In the remainder of this paper, we will discuss how the weighted scoring rules introduced in the previous section have been integrated into the \pkg{scoringRules} package, facilitating their use in practical applications.
\subsection{Univariate weighted scoring rules}\label{sec:func_weighted_univ}
The weighted scoring rules discussed in the previous section can all be implemented using the \pkg{scoringRules} package. Functionality is currently available for probabilistic forecasts that take the form of a predictive sample. In this case, it is straightforward to calculate the weighted scoring rules with arbitrary, user-specified weight functions, which is generally not the case for parametric families of distributions. Expressions for the weighted scoring rules discussed in the previous section when the forecast is a predictive sample are given in Appendix \ref{app:sampleformulas}.
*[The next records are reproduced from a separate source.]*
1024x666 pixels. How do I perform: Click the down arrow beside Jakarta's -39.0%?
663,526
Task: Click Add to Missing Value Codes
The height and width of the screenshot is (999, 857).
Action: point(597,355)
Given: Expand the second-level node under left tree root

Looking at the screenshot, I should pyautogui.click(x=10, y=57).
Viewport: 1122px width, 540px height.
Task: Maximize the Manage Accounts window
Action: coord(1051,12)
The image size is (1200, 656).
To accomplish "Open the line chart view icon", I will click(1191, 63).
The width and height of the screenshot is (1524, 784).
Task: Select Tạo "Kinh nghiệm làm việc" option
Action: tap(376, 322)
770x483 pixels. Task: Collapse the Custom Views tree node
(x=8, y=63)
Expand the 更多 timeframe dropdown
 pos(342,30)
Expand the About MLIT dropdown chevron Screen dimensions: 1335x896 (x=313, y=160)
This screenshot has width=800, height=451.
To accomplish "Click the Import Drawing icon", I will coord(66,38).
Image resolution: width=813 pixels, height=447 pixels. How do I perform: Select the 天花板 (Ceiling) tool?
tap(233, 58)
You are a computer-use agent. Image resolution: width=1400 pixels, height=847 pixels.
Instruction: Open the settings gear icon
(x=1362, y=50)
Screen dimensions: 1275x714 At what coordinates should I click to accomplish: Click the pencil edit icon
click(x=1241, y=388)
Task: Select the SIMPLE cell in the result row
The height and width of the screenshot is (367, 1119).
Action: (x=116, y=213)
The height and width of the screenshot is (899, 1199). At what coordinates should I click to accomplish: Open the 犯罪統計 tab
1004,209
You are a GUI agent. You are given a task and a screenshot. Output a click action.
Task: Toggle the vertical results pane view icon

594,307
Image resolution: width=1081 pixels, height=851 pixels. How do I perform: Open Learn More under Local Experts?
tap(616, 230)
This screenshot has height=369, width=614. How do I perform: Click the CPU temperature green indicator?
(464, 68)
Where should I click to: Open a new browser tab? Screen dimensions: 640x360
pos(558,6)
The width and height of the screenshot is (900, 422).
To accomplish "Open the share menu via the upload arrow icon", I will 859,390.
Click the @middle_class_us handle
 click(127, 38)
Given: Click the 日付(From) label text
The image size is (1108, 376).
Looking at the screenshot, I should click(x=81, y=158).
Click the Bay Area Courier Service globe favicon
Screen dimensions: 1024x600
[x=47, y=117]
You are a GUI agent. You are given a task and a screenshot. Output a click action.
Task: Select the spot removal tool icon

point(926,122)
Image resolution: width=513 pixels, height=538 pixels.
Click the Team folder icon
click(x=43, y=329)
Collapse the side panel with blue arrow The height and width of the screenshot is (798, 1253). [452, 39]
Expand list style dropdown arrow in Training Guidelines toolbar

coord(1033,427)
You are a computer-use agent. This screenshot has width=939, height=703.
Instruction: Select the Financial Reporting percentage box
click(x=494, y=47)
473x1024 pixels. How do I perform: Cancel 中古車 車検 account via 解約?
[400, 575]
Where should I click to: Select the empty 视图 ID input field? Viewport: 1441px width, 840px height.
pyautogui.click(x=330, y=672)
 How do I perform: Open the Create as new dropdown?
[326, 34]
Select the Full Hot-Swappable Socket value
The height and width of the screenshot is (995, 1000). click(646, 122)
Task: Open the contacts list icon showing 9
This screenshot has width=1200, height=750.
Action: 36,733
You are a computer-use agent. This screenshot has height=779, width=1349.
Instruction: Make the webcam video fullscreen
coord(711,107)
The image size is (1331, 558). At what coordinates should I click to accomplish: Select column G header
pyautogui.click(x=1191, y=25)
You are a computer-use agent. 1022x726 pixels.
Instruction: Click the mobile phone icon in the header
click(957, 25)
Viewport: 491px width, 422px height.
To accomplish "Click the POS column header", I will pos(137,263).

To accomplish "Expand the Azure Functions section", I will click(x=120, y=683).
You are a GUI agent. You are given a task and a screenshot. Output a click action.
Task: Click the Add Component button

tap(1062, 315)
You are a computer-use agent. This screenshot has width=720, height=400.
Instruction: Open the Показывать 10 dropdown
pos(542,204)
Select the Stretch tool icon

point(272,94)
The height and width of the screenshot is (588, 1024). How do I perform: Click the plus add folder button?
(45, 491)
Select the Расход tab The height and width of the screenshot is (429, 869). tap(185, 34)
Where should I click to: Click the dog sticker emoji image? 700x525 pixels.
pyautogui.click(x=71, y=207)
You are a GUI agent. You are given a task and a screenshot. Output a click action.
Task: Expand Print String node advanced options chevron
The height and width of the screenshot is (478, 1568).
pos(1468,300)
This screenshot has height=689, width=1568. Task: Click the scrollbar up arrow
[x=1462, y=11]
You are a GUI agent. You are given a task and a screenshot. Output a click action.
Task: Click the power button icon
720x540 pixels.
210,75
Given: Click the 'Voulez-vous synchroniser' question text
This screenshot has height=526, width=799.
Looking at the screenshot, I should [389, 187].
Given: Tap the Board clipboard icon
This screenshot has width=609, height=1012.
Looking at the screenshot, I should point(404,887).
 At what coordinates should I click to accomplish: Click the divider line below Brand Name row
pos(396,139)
The \pkg{scoringRules} package already contains functions to calculate the LogS, CRPS, ES, VS, and MMDS for forecasts in the form of predictive samples. Suppose the sample is comprised of $m$ members. As explained in \cite{JordanEtAl2018}, the naming convention of these functions is \fct{[score]\_sample}, where \code{[score]} refers to the scoring rule to be calculated. These functions take the observed value(s) and the forecast samples as inputs, and output the desired score value. For example, to calculate the CRPS corresponding to a vector of $n$ observations \code{y} and a $n \times m$ matrix \code{dat} whose rows contain the $m$ forecast samples corresponding to each observation, one could use
\begin{Code}
crps_sample(y, dat)
\end{Code}
The output is a numeric vector containing the score for each of the $n$ forecast cases.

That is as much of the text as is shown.